Environmental Injustice Along the Cape Fear River

Recently, I was aboard a riverboat cruise on the Cape Fear River in Wilmington, North Carolina. Like many riverboat cruises, the trip featured scenic views of coastline vegetation, a bustling downtown, and the lively company of eager guests. Unlike most cruises, the purpose of the trip was not to unwind, relax, and enjoy some views. The Rachel Carson Council sponsored and had me lead this trip for a different reason: to expose the destructive impact of the wood pellet industry on North Carolina’s coast and forests.

One of the most powerful ways of educating people about environmental crises is by showing them the effects in their backyard. That’s why we crowded onto the Henrietta, Wilmington’s formidable 65-person capacity riverboat, to show people firsthand what wood pellets were doing to their coastal ecosystem, forested lands, and the local community.

As we cruised on, identifying massive wood pellet domes and processing plants along the Cape Fear river, I walked our participants through the RCC’s pioneering efforts to expose and combat the influence of the biomass industry, a carbon-intensive, environmentally destructive, false climate solution.

After distributing excerpts from RCC’s groundbreaking reports, Clear Cut: Wood Pellet Production, the Destruction of Forests, and the Case for Environmental Justice, and Bad Business: The Economic Case Against Woody Biomass as Renewable Energy that show the harmful health effects of pellet production, especially on minority communities, and the tax credits and subsidies that keep wood pellets profitable, I carefully explained why there is still some support for biomass energy among large, established environmental groups, and why most of the determined and increasingly effective opposition has come from local and regional groups in the South with relatively little involvement from national organizations.

I was proud to demonstrate why the RCC, with its deep commitment to environmental justice and health and its previous work against CAFOs and pipelines in North Carolina, had taken the lead among national groups to join with the Dogwood Alliance, the Southern Environmental Law Center, and others to expose and undermine the lies and greenwashing of corporations like Enviva, the main producer of industrial-scale wood pellets in North Carolina and the Southeast.

It is this principled adherence to environmental justice and the ethos of Rachel Carson that has led to RCC’s published research and our participation in the founding of the Southern Forests Conservation Coalition (SFCC) that includes affected minority communities, forest landowners, and local chapters of groups like the Sierra Club. It is why I eagerly accepted the assignment to help organize and publicize the Cape Fear Riverboat Cruise, and to produce stinging social media campaigns challenging Enviva’s misrepresentations. It is why, I told those aboard the Henrietta, the RCC continues to present testimony and public comments against industry expansion, why we work steadily with North Carolina legislators, and why we have one of our best RCC Fellows, Joy Reeves, of Duke University, researching, writing, and publicly advocating against wood pellets. It is also why all 15 campuses in North Carolina that are part of the RCC Campus Network (RCCN) are alerted and activated on this issue.
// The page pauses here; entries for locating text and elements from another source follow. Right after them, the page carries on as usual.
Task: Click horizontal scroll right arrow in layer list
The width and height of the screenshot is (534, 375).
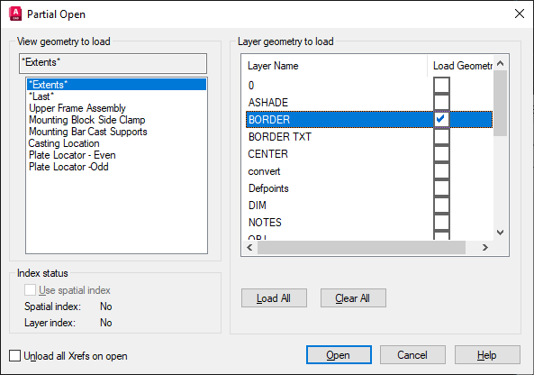Action: coord(485,247)
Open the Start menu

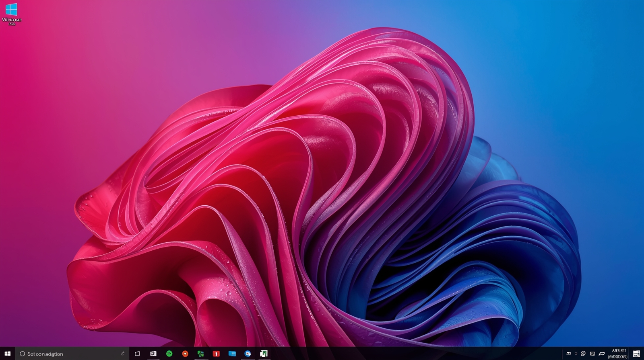tap(7, 354)
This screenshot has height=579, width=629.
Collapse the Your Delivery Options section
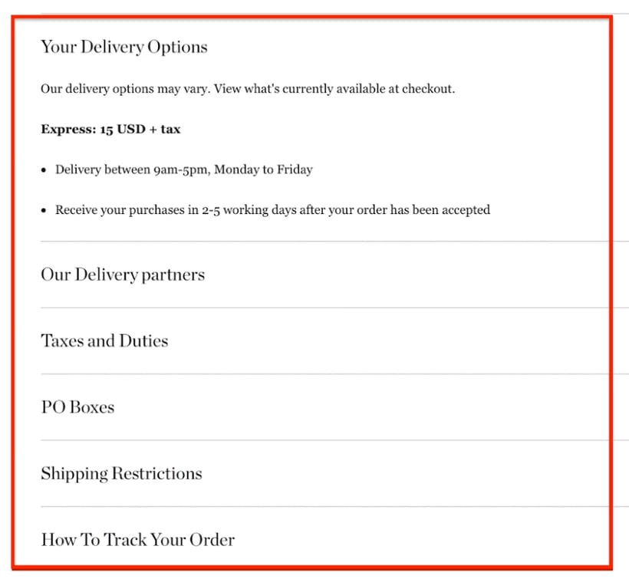[123, 47]
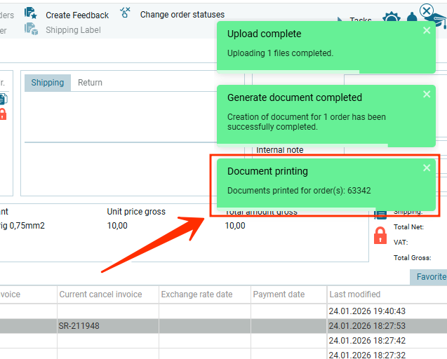
Task: Switch to the Shipping tab
Action: pyautogui.click(x=48, y=83)
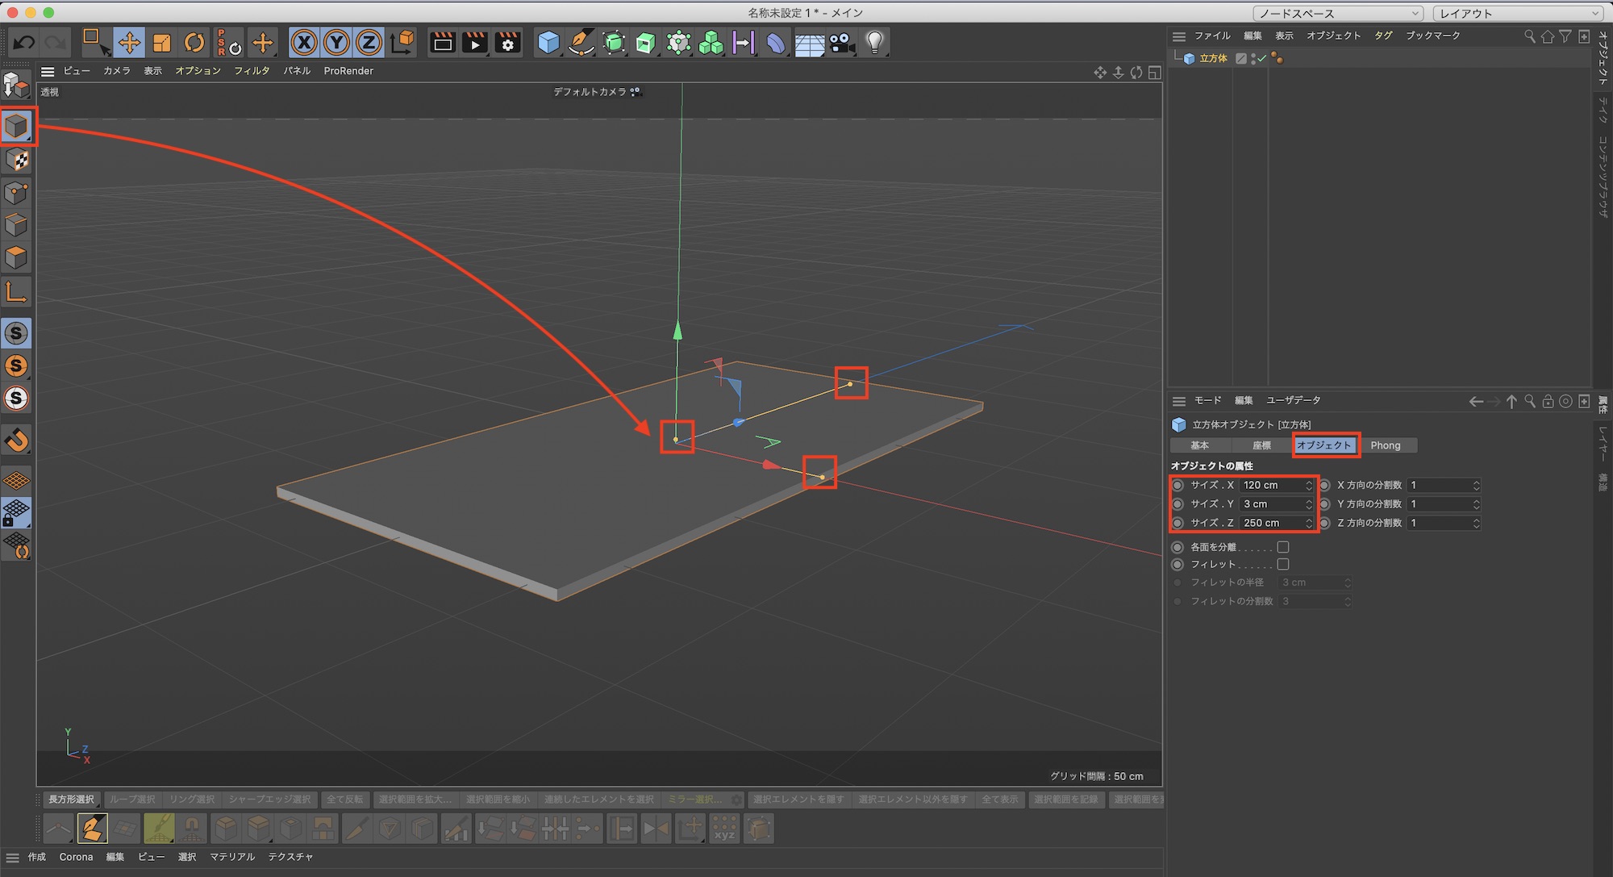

For example, one of the RCC’s key contacts at the University of North Carolina Greensboro (UNCG), Associate Professor Etsuko Kinefuchi, mobilized an eager group of her undergraduate and graduate students from UNCG’s Department of Geography, Environment, and Sustainability to drive with her in a van across the state to join us on board the Cape Fear River Cruise. At the tour’s conclusion, a number of UNCG students came up to me to inquire about getting more deeply involved in our wood pellet campaign and how to possibly win an RCC Fellowship.

On board, other members of the SFCC spoke, including leading conservation biologist, Andy Wood. Wood laid out in colorful detail the dangers to local biodiversity of the wood pellet industry’s construction and pollution, including the extirpation (complete loss of wild populations) of the Magnificent Ramshorn Snail and the degradation of the Cape Fear’s iconic Cypress trees.

In addition, I was happy to also give the floor to local advocates, including representatives from the Sierra Club North Carolina Chapter and affected Wilmington residents. They discussed in poignant detail the burden of constant noise pollution, health hazards, and community disruption posed by the Enviva facilities surrounding them.

We have learned from growing climate communications studies that it is essential to bring the abstractions, science, and policy controversies surrounding climate change and pollution down to the personal and human level, to hear from those who are affected and otherwise invisible and without voice. That is also the essence of effective organizing – especially organizing for environmental justice. That is why, I believe, that in our diversity, those of us on board who were able to bring together and speak to people from across North Carolina — many of whom had never even heard about wood pellets — sparked serious interest in local and national resistance to the destructive wood pellet industry.

— Claudia Steiner

Claudia Steiner, Assistant Director of Communications and Development

A tireless environmental advocate, Claudia Steiner serves as the Assistant Director for Communications and Strategic Development at the Rachel Carson Council. She is a magna cum laude graduate of American University where she studied International Studies and Environmental Science. As an undergraduate, Claudia was instrumental in the university’s student-led divestment movement to secure full divestment from the fossil fuel industry.